The Media Research Center’s Tim Graham loves to complain that fact-checkers care a little too much about context for their ratings. This time around, he’s claiming a fact-checker didn’t use context at all.
In a Feb. 20 post, Graham groused about how PolitiFact went after Rush Limbaugh for saying that “I know young people, Chris [Wallace], who really think that by the time they’re 65, the country, the world is not going to be habitable because of climate change, which is another hoax! There’s no evidence for it.” Graham made sure to point out the, yes, context explaining that “Limbaugh’s quoted remarks were preceded by talk about how millennials are mis-educated” and adding: “Earth to PolitiFact: this is NOT the kind of disastrous warming that moves the political needle, and it’s not really what Limbaugh was talking about. He’s talking about using climate panic to push dramatic government intervention like the ‘Green New Deal.'”

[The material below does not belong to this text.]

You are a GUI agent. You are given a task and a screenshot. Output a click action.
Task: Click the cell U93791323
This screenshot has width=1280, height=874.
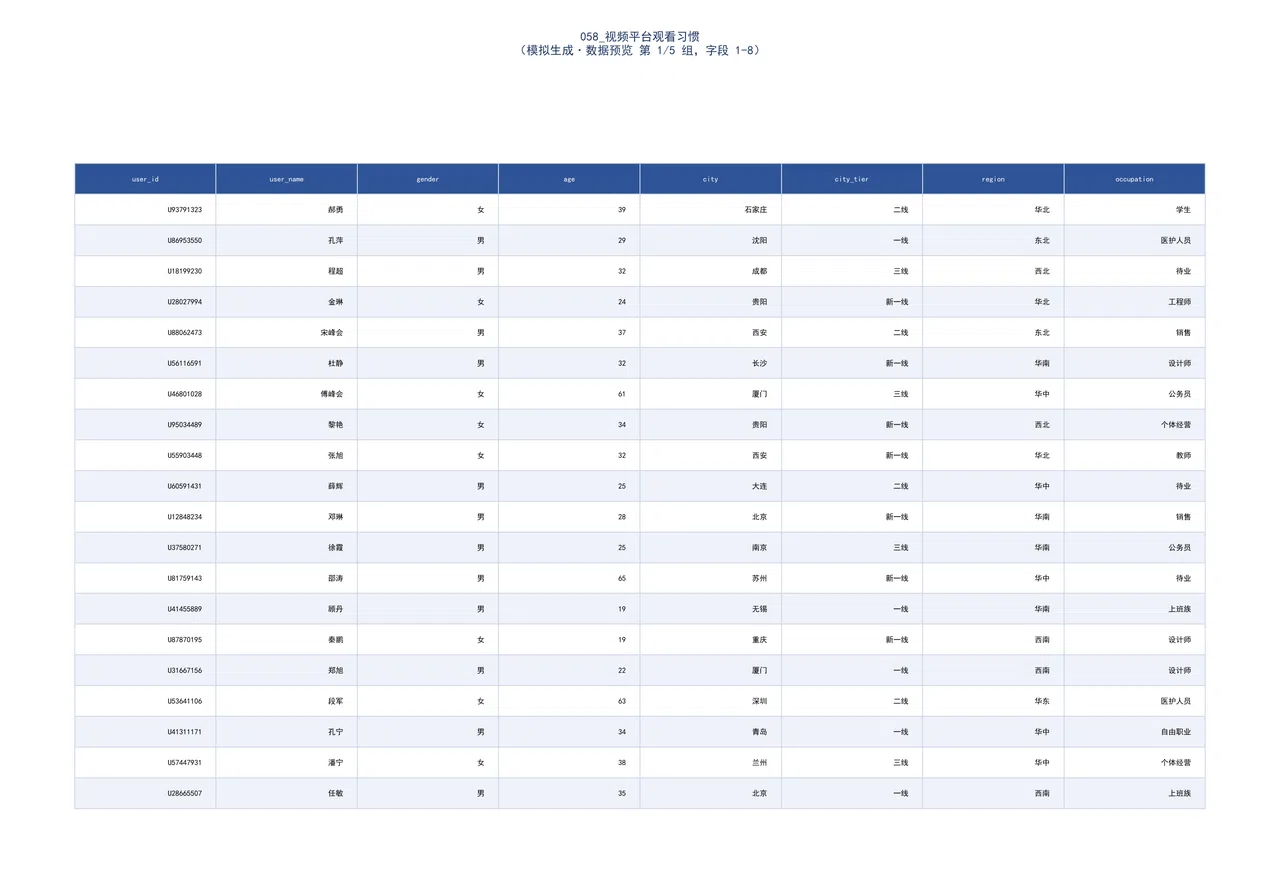(145, 210)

Graham also took offense to PolitiFact responding to Limbaugh’s portraying climate change as a hoax by citing a climate scientist stating that “The Earth is now hotter than it’s ever been,” huffing, “That’s not technically true, since the record of measuring global temperatures goes back to 1880.” Of course, humans have been recording the weather for hundreds of years before that, and earlier climate patterns can be determined through paleoclimatology, but Graham doesn’t quite want to admit that.
Finally, Graham complains that PolitiFact has fact-checked too many things Limbaugh has gotten false, which “suggest an emotional investment in dragging down America’s most popular radio host as a fact-mangler.” Graham doesn’t explain why that’s not the case.